Calcutta High Court (Appellete Side)

Axis Bank Limited vs Indian Cable Net Company Limited & Ors on 10 July, 2024

Author: T. S. Sivagnanam

Bench: T. S. Sivagnanam

                      IN THE HIGH COURT AT CALCUTTA
                       CIVIL APPELLATE JURISDICTION
                              APPELLATE SIDE



Before:
The Hon'ble The Chief Justice T. S. Sivagnanam
                      and
The Hon'ble Justice Hiranmay Bhattacharyya


                              M.A.T. 483 of 2024
                                      With
                            I.A. No. CAN 1 of 2023

                               Axis Bank Limited
                                     Versus
                    Indian Cable Net Company Limited & Ors


For the Appellant                   : Mr. Ratnanko Banerjee, Sr. Adv.
                                      Mr. Rishad Medora
                                      Ms. Bhavika Deora
                                      Mr. Abhirup Chakraborty ....advocates


For Respondents                     : Mr. Sabyasachi Chowdhury

Ms. Rajashree Dutta Mr. Shounak Mukherjee Mr. S. Ganguli Mr. Shubradip Roy .........advocates Reserved on : 13.05.2024 Judgment on : 10.07.2024 Page 1 of 17 Hiranmay Bhattacharyya, J.:-

1. This intra Court appeal is at the instance of Axis Bank Limited and is directed against a judgment and order dated 6th February, 2024 passed by learned Single Judge in WPA 23561 of 2023.
2. By the impugned judgment and order, the writ petition was allowed and the appellant bank was directed to issue requisite no dues certificate to the writ petitioner no. 1/respondent no. 1 herein and return all securities given by the 1st respondent for the loans and credit facilities taken by the 1st respondent within a specified time limit.
3. Facts giving rise to the writ petition and this appeal, in a nut shell, are as follows.

The 1st respondent herein is a multi system operator of cable television and is a subsidiary of SITI Networks Limited (for short "SITI"). The 1st respondent entered into a Term Loan Agreement dated March 30, 2019 with the appellant bank. The credit facilities availed by the 1st respondent was secured by the deposit of title deeds in respect of an immovable property situated at Sector V, Electronic Complex, Bidhannagar, Saltlake. SITI, being the owner of 2,59,11,689 shares of the respondent no. 1 company agreed to pledge such shares to secure the facilities to be granted to the 1st respondent. The 1st respondent claims to have complied with the terms of sanction of credit facilities and the final repayment of term loan facilities was made on November 7, 2022. The respondent no. 1 claims to have issued several emails requesting the appellant bank to issue no dues certificate and release all securities in respect of the credit facilities.
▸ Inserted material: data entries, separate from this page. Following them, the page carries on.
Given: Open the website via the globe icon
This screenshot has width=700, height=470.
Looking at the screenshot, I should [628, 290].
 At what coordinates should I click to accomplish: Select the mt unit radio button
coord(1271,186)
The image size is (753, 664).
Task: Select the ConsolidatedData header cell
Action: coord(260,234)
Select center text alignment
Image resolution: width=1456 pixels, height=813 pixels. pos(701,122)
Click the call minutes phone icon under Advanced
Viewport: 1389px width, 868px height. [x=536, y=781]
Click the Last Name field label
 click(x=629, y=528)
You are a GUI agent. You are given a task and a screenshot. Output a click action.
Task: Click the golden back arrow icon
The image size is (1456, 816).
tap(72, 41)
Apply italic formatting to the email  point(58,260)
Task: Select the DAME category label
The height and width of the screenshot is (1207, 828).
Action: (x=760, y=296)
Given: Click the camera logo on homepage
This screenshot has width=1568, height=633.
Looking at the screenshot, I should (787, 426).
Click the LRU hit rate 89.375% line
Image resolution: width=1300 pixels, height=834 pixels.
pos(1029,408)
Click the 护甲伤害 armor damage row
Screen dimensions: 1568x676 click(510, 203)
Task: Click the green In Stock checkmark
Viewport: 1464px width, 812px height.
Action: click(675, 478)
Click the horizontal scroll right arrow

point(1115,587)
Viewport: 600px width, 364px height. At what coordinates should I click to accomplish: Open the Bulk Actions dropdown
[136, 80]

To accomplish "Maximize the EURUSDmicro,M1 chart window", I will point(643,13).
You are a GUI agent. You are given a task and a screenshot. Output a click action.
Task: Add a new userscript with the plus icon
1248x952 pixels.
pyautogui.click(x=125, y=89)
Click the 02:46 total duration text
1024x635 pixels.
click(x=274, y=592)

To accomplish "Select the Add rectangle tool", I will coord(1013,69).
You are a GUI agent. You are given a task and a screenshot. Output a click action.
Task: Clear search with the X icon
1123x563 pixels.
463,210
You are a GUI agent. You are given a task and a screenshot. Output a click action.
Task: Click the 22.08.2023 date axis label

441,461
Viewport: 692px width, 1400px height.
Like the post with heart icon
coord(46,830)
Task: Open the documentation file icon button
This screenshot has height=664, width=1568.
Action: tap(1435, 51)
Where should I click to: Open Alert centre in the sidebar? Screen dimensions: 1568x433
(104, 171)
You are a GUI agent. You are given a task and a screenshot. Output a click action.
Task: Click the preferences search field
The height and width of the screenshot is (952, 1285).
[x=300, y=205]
Despite the receipt of the said emails the appellant bank failed and neglected to issue no dues certificate and release the securities. Finding no other alternative the respondent no. 1 lodged a complaint dated November 30, 2023 before the Ombudsman, Reserve Bank of India being the 4th respondent herein. The 4th respondent herein, by an email dated July 14, 2023, rejected the complaint filed by the 1st respondent herein.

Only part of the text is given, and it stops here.